#### PROBLEM DESCRIPTION
Everything from the line holding "Select the 162.949 horizontal line label" to the end of the listing below should be copied exactly, line for line, minus the pictures.

────────────────────

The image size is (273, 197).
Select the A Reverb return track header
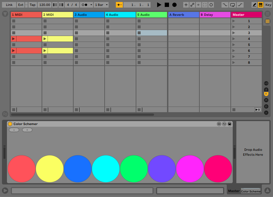pos(184,15)
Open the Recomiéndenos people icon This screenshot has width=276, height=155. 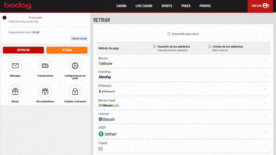[x=45, y=91]
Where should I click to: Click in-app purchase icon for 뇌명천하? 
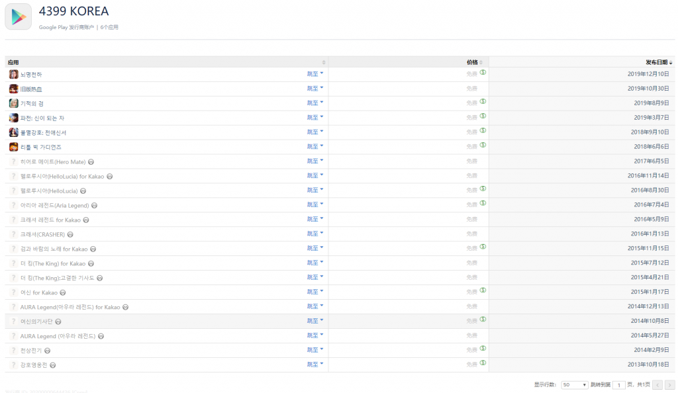483,73
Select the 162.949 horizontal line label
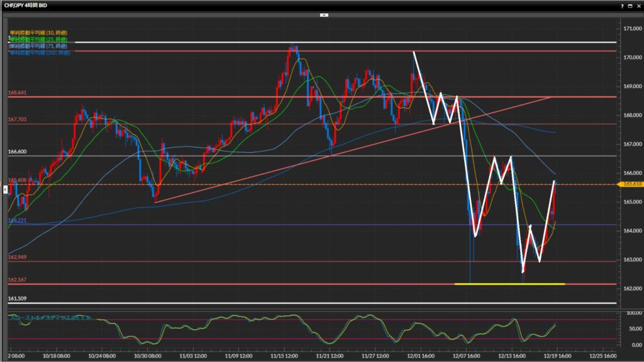This screenshot has width=644, height=362. [17, 258]
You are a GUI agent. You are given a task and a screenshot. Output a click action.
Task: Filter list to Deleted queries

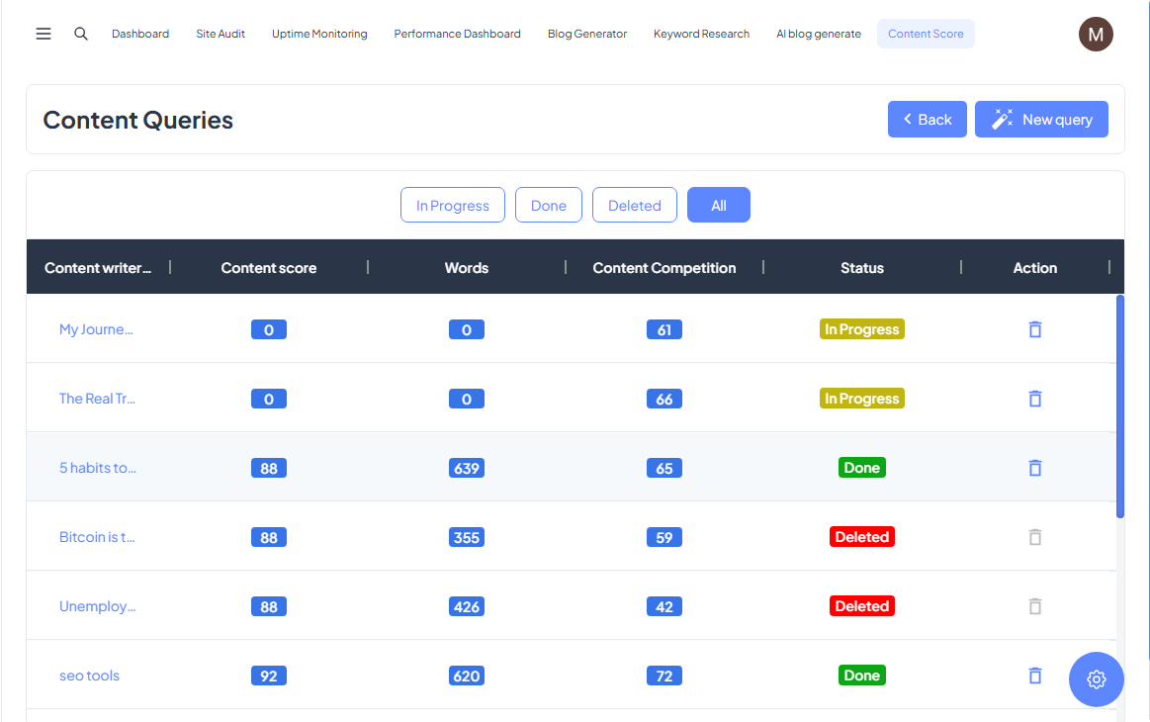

────────────────────

#### SOLUTION FOR THIS TASK
Select the 162.949 horizontal line label
This screenshot has width=644, height=362. [17, 258]
You are a GUI agent. You are given a task and a screenshot. Output a click action.
Task: Filter list to Deleted queries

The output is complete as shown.